Statin usage is associated with a higher risk of developing type 2 diabetes (T2D); however, statins have been shown to be safe and effective at lowering the risk of cardiovascular disease and are a widely used first line therapy. Therefore, it is critical to understand the underlying mechanisms of the association between statin usage and T2D, including gene- environment interactions. This study’s primary objective was to examine interactions between a T2D polygenic risk score (PRS) and statin usage on T2D risk. A secondary objective was to investigate interactions between statin usage and sex on T2D risk. This study utilized data from n=360,989 participants of the UK Biobank (UKB) without prevalent diabetes at baseline. Multiple logistic regression models were fit to test for multiplicative interaction between statin usage at baseline and measures of T2D PRS while controlling for various other covariates. Evidence for the interaction between statin usage at baseline and standard T2D PRS was not found (p = 0.125, and p = 0.481 for the PRS treated as a decile and standardized continuous value, respectively).

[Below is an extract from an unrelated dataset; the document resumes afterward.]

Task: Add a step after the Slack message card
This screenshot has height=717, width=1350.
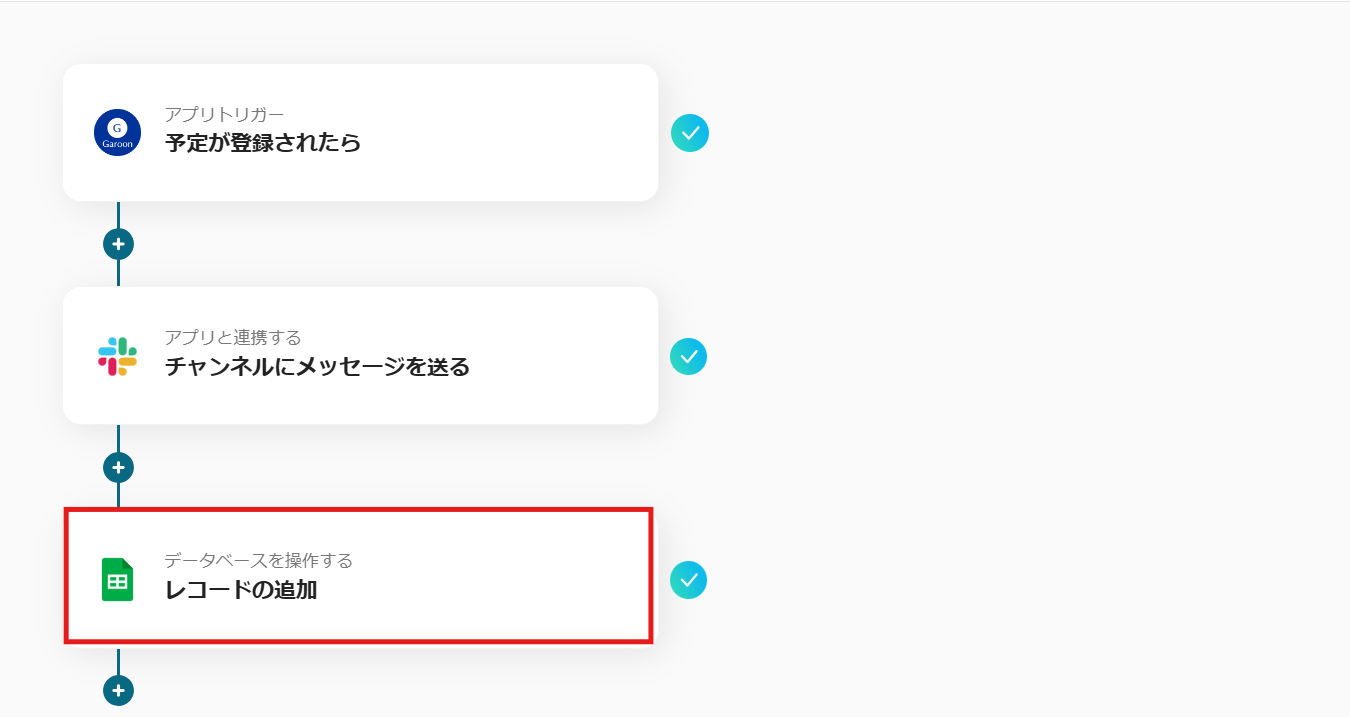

When the data is subset by genetic sex the association of statin usage with T2D risk for females is (OR 1.86, 95% C.I 1.68, 2.06) and for males (OR 1.69, 95% C.I 1.58, 1.82) with the interaction estimate for statin usage and genetic sex (male) having p = .050. Future research on interactions between statin usage and genetic variants should examine interactions of statin usage with pathway- or cluster-specific T2D- related genetic variants such as variants contained in partitioned polygenic risk scores, while possible differential sex-based effects of statins on T2D risk may warrant fitting separate models dichotomized by sex.